Por David Marcial Pérez Foto Adolfo Vladimir Cuartoscuro
El País (Es)
Leonardo Padura ha vuelto al lugar del crimen, la casa mexicana de León Trotski. Le ha invitado otro de los personajes de su novela, Sieva, aquel niño que en el patio trasero del edificio donde este viernes están los dos sentados, jugaba con los galgos rusos de la familia hasta que un piolet asesino acabó en 1940 con la vida de su abuelo. Al lado de Esteban Volkov Bronstein, Sieva, como llamaba el jefe de Ejército Rojo cariñosamente a su nieto, el escritor cubano explicó los detalles del proceso de más de 20 años que culminaría en la publicación de El hombre que amaba a los perros, su gran novela basada en una historia real donde, como le dijo un amigo, “todos mienten”.
“Yo quería saber qué tan malo era ese tal Trotski”, contó Padura recordando que en la Cuba de los 80, cobijada desde hacía dos décadas bajo el manto de la Unión Soviética, “se hablaba de él en voz baja o se le llamaba el gran enemigo”. Su primera indagación fue ir a buscar a la biblioteca central de La Habana, donde sólo encontró dos libros: Trotski, el traidor y Trotski, el renegado.
Con 34 años, su primera visita a Ciudad de México y a la casa-museo le conmocionó. Las alambradas, las torres de seguridad, la recreación del despacho donde se cometió el asesinato, las gafas rotas sobre la mesa.

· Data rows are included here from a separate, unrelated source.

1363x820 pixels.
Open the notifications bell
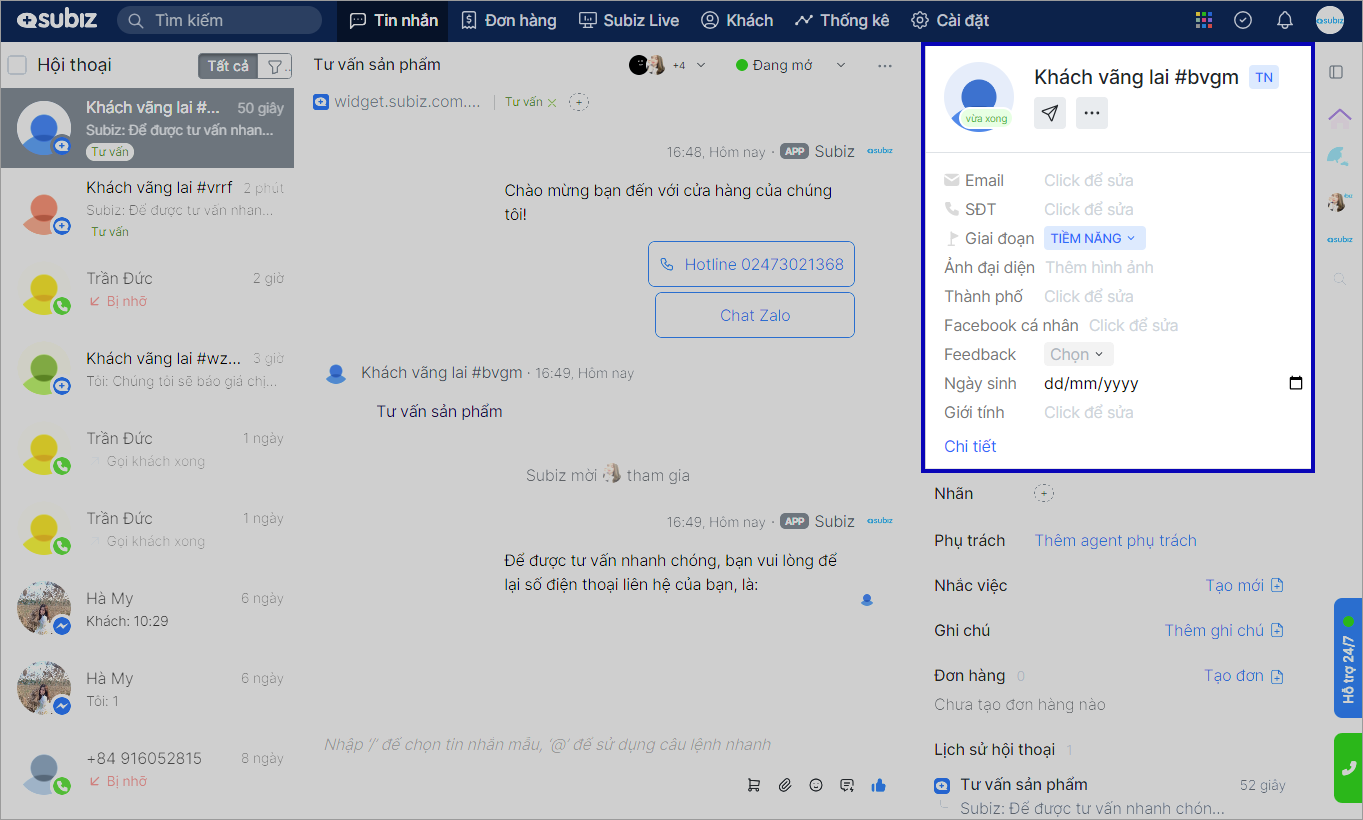pyautogui.click(x=1285, y=20)
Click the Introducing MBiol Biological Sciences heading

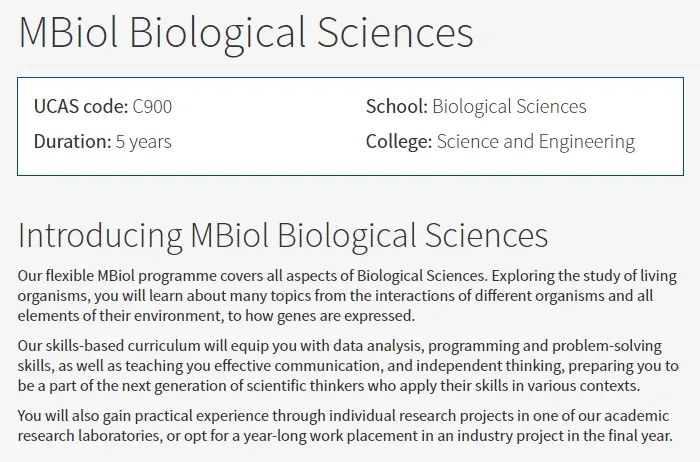(283, 236)
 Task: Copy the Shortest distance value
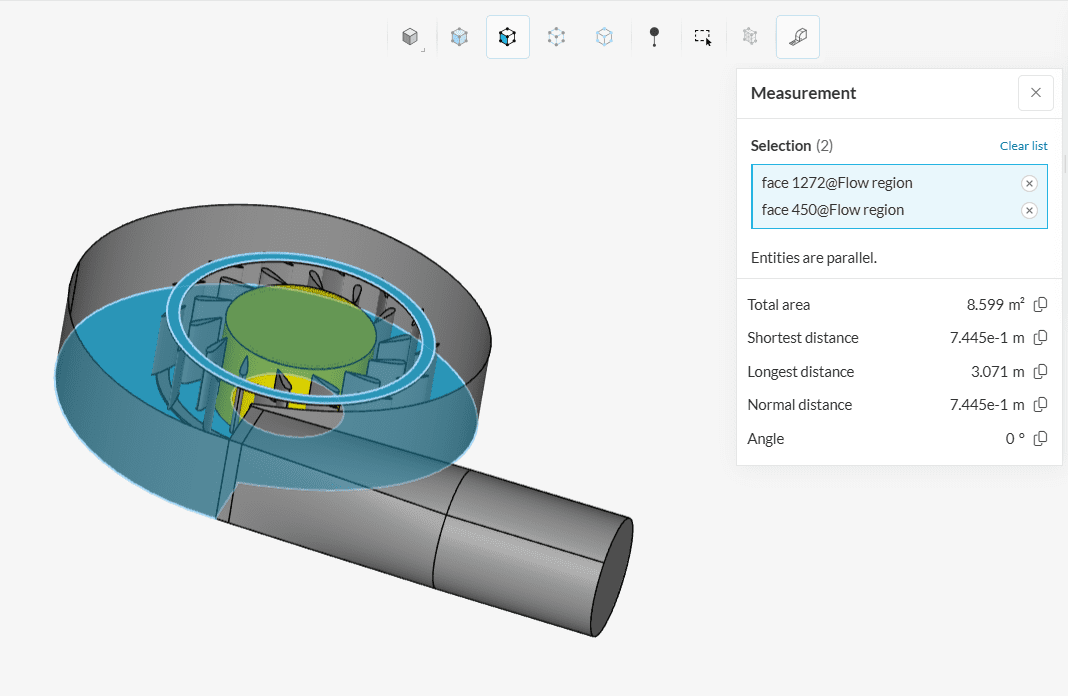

Volvió de aquel viaje con una cita de Marco Aurelio en la cabeza: “aquello estaba deseando ocurrir”. Era julio de 1989 y apenas 15 días después cayó el muro de Berlín. “Eso significó entre otras cosas que se abrieron los archivos de Moscú, y tuve mucha más bibliografía a mi alcance”.
El ascenso homicida de Stalin, los procesos de colectivización de la economía, el exilio a salto de mata de Trotski, las purgas a viejos camaradas. Comenzó a elaborar una cronología de todo aquello y la lista llegó a sumar 1.400 páginas. “En ese punto fui consciente de que estaba ante un material complejísimo”. También se dio cuenta de que su trabajo de documentación estaba descompensado. La balanza de Trotski rebosaba, pero su contrapeso dramático, su asesino Ramón Mercader era un gran vacío.
“Todas los documentos en los que se fue planeando fría y meticulosamente el asesinato llegaban en última instancia a Stalin, que después de dar las instrucciones pertinentes, los destruía”. Padura aprovechó ese hueco para aplicar la fabulación del novelista sobre ese personaje enigmático. “El mío es un Mercader posible, no el verdadero, porque nadie sabía la verdad sobre él”. Todo alrededor de aquel espía catalán era falso, empezando por el nombre: Jacques Mornard, Frank Jacson, Ramón López o Ramón Ivánovich López, como hasta hace poco rezaba su tumba en un cementerio moscovita.
Como Ramón López vivió sus cuatro últimos años, del 1974 a 1978, protegido en La Habana por los servicios soviéticos. “Cuando descubrí aquello fue definitivo, pensar que a aquel tipo me lo podría haber cruzado por el Malecón fue como si la Historia estuviera tocándome en el hombro”. Padura intentó hablar con sus hijos, viajó a Rusia, contactó con un familiar lejano en España y hasta coincidió que su médico cubano había tratado una vez a Mercader. Ninguno, ni siquiera el médico, pudo o quiso decirle nada. “Solo un par de personas que cuando las conocí no sabían quién era en realidad Ramón López pudieron darme algo de información”.
Así, por esa labor de detective, y porque el género negro es lo suyo, fue como decidió la estructura de la novela. Tres historias –la de Trotski, la de Mercader, y la de un joven escritor cubano, trasunto del propio autor, que investiga el vínculo entre los otros dos– saltando en el tiempo y retroalimentándose unas a otras. Un libro que bucea en la historia, en la política y, como toda buena novela policiaca, en una búsqueda moral. “Trato de no votar por uno o por otro, y hasta deslizo la pregunta de si es posible sentir compasión por alguien que fue manipulado desde niño y conducido al crimen”.